» **Supplied passage**
---+---

Third Ebola case confirmed in East Congo city of Goma
UK listeria toll rises
GOMA, Democratic Republic of Congo, Aug 1, (Agencies): The daughter of an Ebola patient in the eastern Congo city of Goma has contracted the virus, making her the third case in the city of one million which neighbours Rwanda, the government’s Ebola response team said on Thursday.
The appearance of Ebola in Congo has raised concerns that the virus could spread across the border to Rwanda, which sealed its border with Congo on Thursday.
Meanwhile, the 1-year-old daughter of the man who died of Ebola in Congo’s major city of Goma this week has the disease, the health ministry said Thursday, while Rwanda closed its border with Congo over the virus outbreak that now enters its second year.
Transmission
The man died on Wednesday after spending several days at home with his large family while showing symptoms. This is the first transmission of Ebola inside Goma, a city of more than 2 million people on the Rwandan border, a scenario that health experts have long feared. The painstaking work of finding, tracking and vaccinating people who had contact with the man – and the contacts of those contacts – has begun.
This outbreak has killed more than 1,800 people, nearly a third of them children. It is now the second-deadliest Ebola outbreak in history, and last month the World Health Organization declared it a rare global emergency.
Rwanda’s state minister for foreign affairs Olivier Nduhungirehe confirmed the border closure, a day after WHO officials praised African nations for keeping their borders open. Last week Saudi Arabia stopped issuing visas to people from Congo while citing the Ebola outbreak, shortly before the annual Hajj pilgrimage there this month.
Congo’s presidency swiftly condemned Rwanda’s decision
WHO has recommended against travel restrictions amid the outbreak but says the risk of regional spread is “very high.” Rwanda, Uganda and South Sudan have long begun vaccinating health workers. In June, three people died in Uganda before their family members were taken back to Congo for treatment and Ugandan officials declared the country free of the disease.
The death on Wednesday in Goma “in such a dense population center underscores the very real risk of further disease transmission, perhaps beyond the country’s borders, and the very urgent need” for more global support, United Nations agencies said in a joint statement marking a year of the outbreak.
The man in his 40s was a miner returning from an area of northeastern Ituri province, Mongwalu, where no Ebola cases in this outbreak have been recorded, WHO said. He was exposed to the virus along the roughly 300-milelong (490-kilometer) route from Komanda to Goma as he took motor taxis over a number of days through the densely populated region at the heart of the outbreak.
The man arrived in Goma on July 13 and started showing symptoms on July 22. He was isolated at an Ebola treatment center on Tuesday. He had spent five days being treated at home and then went to a health facility, where Ebola was suspected. Symptoms can start to occur between two and 21 days from infection, health experts say.

---+---

» **Given information**
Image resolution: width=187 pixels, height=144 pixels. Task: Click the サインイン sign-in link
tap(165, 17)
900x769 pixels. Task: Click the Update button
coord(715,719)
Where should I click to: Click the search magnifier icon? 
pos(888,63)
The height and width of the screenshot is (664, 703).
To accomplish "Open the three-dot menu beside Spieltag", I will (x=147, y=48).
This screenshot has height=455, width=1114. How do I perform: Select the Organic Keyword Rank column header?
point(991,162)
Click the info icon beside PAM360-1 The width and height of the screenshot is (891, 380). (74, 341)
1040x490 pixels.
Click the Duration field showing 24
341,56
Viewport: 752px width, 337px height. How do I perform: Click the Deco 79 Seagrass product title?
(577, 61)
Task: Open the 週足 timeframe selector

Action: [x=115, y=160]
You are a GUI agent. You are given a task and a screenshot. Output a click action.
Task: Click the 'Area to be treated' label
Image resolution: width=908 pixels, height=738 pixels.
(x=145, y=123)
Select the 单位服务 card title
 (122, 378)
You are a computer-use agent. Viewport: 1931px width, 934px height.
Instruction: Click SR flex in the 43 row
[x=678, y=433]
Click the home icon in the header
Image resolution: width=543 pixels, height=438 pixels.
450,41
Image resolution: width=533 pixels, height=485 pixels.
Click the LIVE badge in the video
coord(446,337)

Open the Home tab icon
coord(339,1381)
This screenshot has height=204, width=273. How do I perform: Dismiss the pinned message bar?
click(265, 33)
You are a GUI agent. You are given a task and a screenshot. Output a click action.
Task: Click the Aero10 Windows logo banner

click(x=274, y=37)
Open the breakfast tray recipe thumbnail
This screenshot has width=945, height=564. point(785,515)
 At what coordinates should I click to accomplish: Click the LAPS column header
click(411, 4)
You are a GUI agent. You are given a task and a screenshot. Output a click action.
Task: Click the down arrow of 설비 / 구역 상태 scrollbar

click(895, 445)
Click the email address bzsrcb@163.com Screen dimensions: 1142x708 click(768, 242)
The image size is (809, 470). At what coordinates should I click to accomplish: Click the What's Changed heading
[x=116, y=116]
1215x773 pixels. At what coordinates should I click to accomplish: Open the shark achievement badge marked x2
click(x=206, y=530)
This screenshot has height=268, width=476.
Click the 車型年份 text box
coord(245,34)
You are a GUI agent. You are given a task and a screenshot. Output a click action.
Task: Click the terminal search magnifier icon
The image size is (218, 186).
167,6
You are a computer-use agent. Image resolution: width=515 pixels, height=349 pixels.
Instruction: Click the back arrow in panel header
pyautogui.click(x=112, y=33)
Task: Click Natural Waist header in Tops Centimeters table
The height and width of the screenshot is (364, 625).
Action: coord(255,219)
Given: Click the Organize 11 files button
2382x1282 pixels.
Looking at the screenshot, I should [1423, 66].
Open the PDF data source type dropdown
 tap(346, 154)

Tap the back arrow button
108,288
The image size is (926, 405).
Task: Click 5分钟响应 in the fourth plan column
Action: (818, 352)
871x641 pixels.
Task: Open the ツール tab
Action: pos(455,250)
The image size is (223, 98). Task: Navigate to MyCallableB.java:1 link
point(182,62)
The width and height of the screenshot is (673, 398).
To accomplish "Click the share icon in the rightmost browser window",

---+---

» **Task instructions**
1 – Using the Ebola article, explain how the miner came to be exposed to the virus even though no cases had been recorded in Mongwalu, where he was coming from.
2 – According to the Ebola article, what share of the more than 1,800 people killed in this outbreak were children?
3 – Decide whether each statement agrees with the Ebola article. Answer yes or no for each, and quote the words from the article that settle it.
(a) WHO has advised against travel restrictions during the outbreak.
(b) The man went straight to a health facility once his symptoms began.
(c) Saudi Arabia stopped issuing visas to people from Congo.

» **Solutions**
1 – He was exposed along the roughly 300-mile route from Komanda to Goma. Over a number of days he took motor taxis through the densely populated region at the heart of the outbreak.

2 – Nearly a third of them.

3 –
(a) Yes: "WHO has recommended against travel restrictions amid the outbreak"
(b) No: "He had spent five days being treated at home and then went to a health facility"
(c) Yes: "Last week Saudi Arabia stopped issuing visas to people from Congo"